_WHAT YOU HAVE TO DO:_
What this exercise requires is a verbatim reproduction of the data below.
DATA START
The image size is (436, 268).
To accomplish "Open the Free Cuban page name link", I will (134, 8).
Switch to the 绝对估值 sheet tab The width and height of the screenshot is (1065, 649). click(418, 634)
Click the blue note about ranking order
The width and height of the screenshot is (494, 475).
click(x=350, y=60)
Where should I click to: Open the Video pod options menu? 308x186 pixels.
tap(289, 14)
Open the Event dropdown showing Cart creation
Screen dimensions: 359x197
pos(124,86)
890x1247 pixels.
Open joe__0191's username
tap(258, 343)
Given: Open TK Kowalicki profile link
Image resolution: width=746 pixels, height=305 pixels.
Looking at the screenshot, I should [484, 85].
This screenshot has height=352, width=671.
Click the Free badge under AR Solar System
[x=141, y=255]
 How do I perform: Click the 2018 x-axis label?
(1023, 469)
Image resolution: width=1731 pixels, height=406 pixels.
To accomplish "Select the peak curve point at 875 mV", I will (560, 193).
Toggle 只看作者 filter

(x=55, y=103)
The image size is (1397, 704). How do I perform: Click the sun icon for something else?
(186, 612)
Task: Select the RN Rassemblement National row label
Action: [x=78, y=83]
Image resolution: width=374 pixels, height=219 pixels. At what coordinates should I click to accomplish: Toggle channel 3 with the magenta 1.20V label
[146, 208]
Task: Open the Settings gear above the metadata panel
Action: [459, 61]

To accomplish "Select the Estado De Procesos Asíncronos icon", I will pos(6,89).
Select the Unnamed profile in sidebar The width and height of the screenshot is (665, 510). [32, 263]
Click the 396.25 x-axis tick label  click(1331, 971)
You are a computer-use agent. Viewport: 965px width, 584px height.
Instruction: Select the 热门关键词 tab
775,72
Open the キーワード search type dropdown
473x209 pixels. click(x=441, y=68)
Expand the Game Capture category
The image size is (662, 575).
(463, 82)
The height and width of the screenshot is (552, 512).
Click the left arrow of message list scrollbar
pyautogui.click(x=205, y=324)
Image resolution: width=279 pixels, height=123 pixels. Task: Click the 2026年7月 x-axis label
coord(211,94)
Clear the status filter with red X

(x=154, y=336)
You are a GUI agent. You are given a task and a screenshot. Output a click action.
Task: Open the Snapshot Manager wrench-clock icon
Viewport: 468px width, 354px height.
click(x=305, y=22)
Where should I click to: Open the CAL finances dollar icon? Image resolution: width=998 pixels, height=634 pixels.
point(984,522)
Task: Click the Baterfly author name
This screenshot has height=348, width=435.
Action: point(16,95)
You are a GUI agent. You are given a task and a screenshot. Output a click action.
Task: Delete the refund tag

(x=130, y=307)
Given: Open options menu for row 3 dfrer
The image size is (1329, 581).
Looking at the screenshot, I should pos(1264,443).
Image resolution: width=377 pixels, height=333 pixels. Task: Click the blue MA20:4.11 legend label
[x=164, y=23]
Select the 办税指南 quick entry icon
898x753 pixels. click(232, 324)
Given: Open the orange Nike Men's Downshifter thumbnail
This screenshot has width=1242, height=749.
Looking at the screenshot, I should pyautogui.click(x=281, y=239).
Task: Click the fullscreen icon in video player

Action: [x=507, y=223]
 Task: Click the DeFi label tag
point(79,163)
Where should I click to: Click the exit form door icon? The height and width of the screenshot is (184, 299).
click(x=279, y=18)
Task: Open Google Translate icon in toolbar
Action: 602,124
DATA END
_SOLUTION FOR THIS EXERCISE:_
The image size is (436, 268).
To accomplish "Open the Free Cuban page name link", I will (134, 8).
Switch to the 绝对估值 sheet tab The width and height of the screenshot is (1065, 649). click(418, 634)
Click the blue note about ranking order
The width and height of the screenshot is (494, 475).
click(x=350, y=60)
Where should I click to: Open the Video pod options menu? 308x186 pixels.
tap(289, 14)
Open the Event dropdown showing Cart creation
Screen dimensions: 359x197
pos(124,86)
890x1247 pixels.
Open joe__0191's username
tap(258, 343)
Given: Open TK Kowalicki profile link
Image resolution: width=746 pixels, height=305 pixels.
Looking at the screenshot, I should [484, 85].
This screenshot has height=352, width=671.
Click the Free badge under AR Solar System
[x=141, y=255]
 How do I perform: Click the 2018 x-axis label?
(1023, 469)
Image resolution: width=1731 pixels, height=406 pixels.
To accomplish "Select the peak curve point at 875 mV", I will (560, 193).
Toggle 只看作者 filter

(x=55, y=103)
The image size is (1397, 704). How do I perform: Click the sun icon for something else?
(186, 612)
Task: Select the RN Rassemblement National row label
Action: [x=78, y=83]
Image resolution: width=374 pixels, height=219 pixels. At what coordinates should I click to accomplish: Toggle channel 3 with the magenta 1.20V label
[146, 208]
Task: Open the Settings gear above the metadata panel
Action: [459, 61]

To accomplish "Select the Estado De Procesos Asíncronos icon", I will pos(6,89).
Select the Unnamed profile in sidebar The width and height of the screenshot is (665, 510). [32, 263]
Click the 396.25 x-axis tick label  click(1331, 971)
You are a computer-use agent. Viewport: 965px width, 584px height.
Instruction: Select the 热门关键词 tab
775,72
Open the キーワード search type dropdown
473x209 pixels. click(x=441, y=68)
Expand the Game Capture category
The image size is (662, 575).
(463, 82)
The height and width of the screenshot is (552, 512).
Click the left arrow of message list scrollbar
pyautogui.click(x=205, y=324)
Image resolution: width=279 pixels, height=123 pixels. Task: Click the 2026年7月 x-axis label
coord(211,94)
Clear the status filter with red X

(x=154, y=336)
You are a GUI agent. You are given a task and a screenshot. Output a click action.
Task: Open the Snapshot Manager wrench-clock icon
Viewport: 468px width, 354px height.
click(x=305, y=22)
Where should I click to: Open the CAL finances dollar icon? Image resolution: width=998 pixels, height=634 pixels.
point(984,522)
Task: Click the Baterfly author name
This screenshot has height=348, width=435.
Action: point(16,95)
You are a GUI agent. You are given a task and a screenshot. Output a click action.
Task: Delete the refund tag

(x=130, y=307)
Given: Open options menu for row 3 dfrer
The image size is (1329, 581).
Looking at the screenshot, I should pos(1264,443).
Image resolution: width=377 pixels, height=333 pixels. Task: Click the blue MA20:4.11 legend label
[x=164, y=23]
Select the 办税指南 quick entry icon
898x753 pixels. click(232, 324)
Given: Open the orange Nike Men's Downshifter thumbnail
This screenshot has width=1242, height=749.
Looking at the screenshot, I should pyautogui.click(x=281, y=239).
Task: Click the fullscreen icon in video player

Action: [x=507, y=223]
 Task: Click the DeFi label tag
point(79,163)
Where should I click to: Click the exit form door icon? The height and width of the screenshot is (184, 299).
click(x=279, y=18)
Task: Open Google Translate icon in toolbar
Action: 602,124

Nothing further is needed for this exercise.